First, RocketMQ reads and writes files using mMAP zero-copy, which translates operations on files into direct operations on memory addresses, greatly improving file read and write efficiency.

Secondly, the data in ConsumeQueue is stored sequentially, and the PageCache prefetch mechanism is introduced, which makes the reading of Consumequeue file almost close to the memory reading, even in the case of message accumulation will not affect the performance.

The PageCache mechanism is a file caching mechanism used by the OS to speed up read and write operations on files. Generally speaking, the sequential read and write speed of the program is almost as fast as the memory read and write speed. The main reason is that the OS uses PageCache mechanism to optimize the performance of the read and write operation and uses part of the memory for PageCache.

  • Write operation: The OS writes data to the PageCache and then asynchronously flushes the data from the Cache to physical disks by the PDFlush (Page dirty Flush) kernel thread
  • Read operation: If a user reads data from the PageCache, the user first reads the data from the PageCache. If the data is not matched, the OS loads the data from the physical disk to the PageCache and performs data in adjacent data blocks in sequenceProofread the take.

One area in RocketMQ that may affect performance is the commitlog file read. For commitlog files, there is a lot of random access to read messages, which can seriously affect performance.

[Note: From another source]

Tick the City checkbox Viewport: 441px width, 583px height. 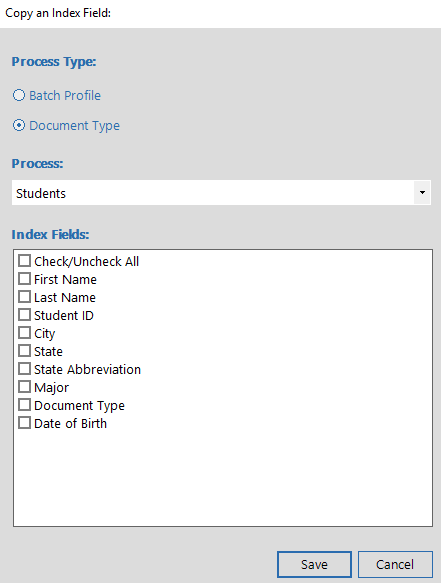tap(25, 332)
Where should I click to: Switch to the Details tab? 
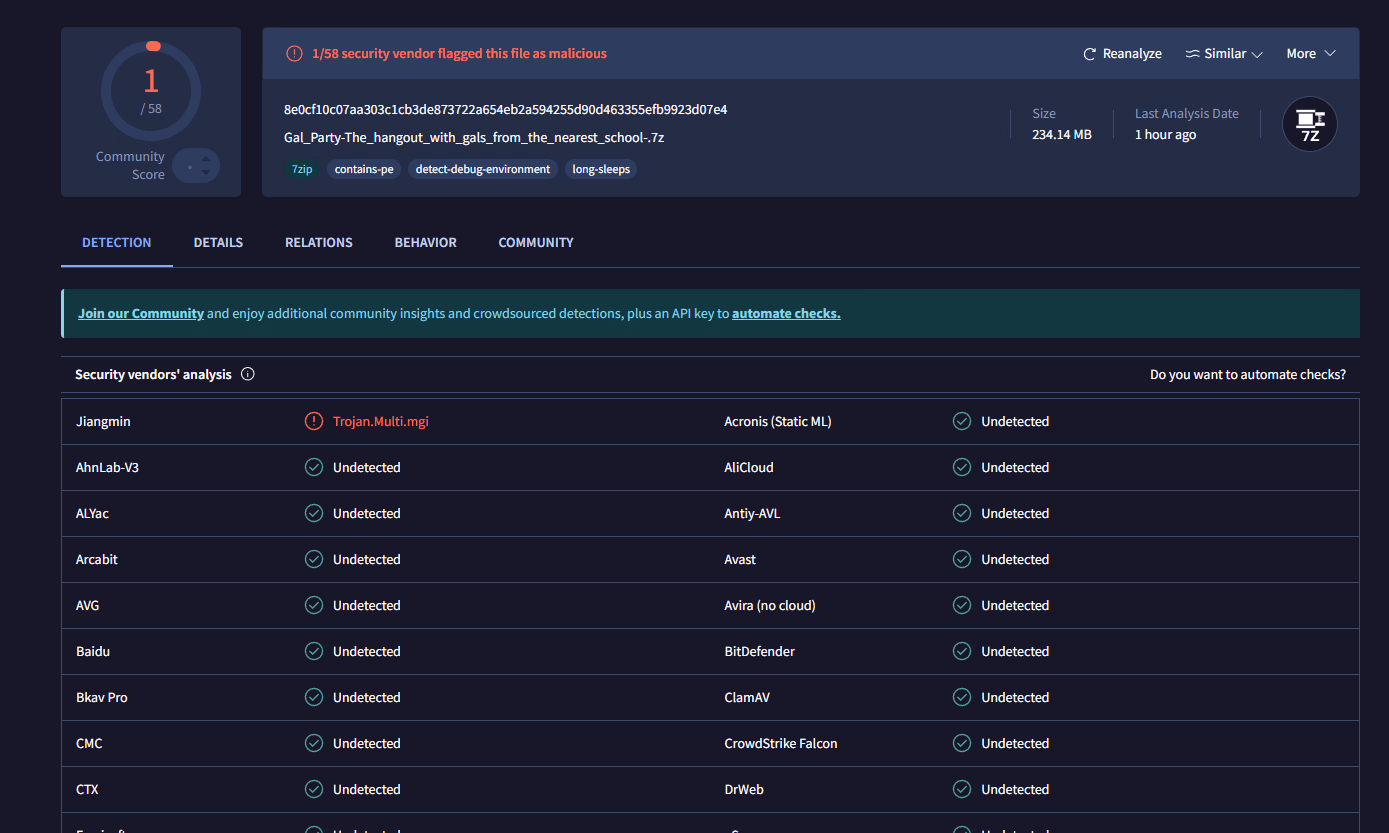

However, if you select an appropriate system I/O scheduling algorithm, such as Deadline (using SSDS), random read performance will also improve.

Comparison with Kafka

Much of RocketMQ comes from Kafka, where commitlogs and ConsumeQueues are commitlogs.

The commitlog directory in RocketMQ combined with consumeQueue is similar to a partition directory in Kafka. A mappedFile file is similar to a segment in Kafka.

Messages for a Topic in Kafka are split into one or more partitions. A partition is a physical concept that corresponds to one or more directories in a topic directory. The files contained in each partition, called segments, are the files that store messages.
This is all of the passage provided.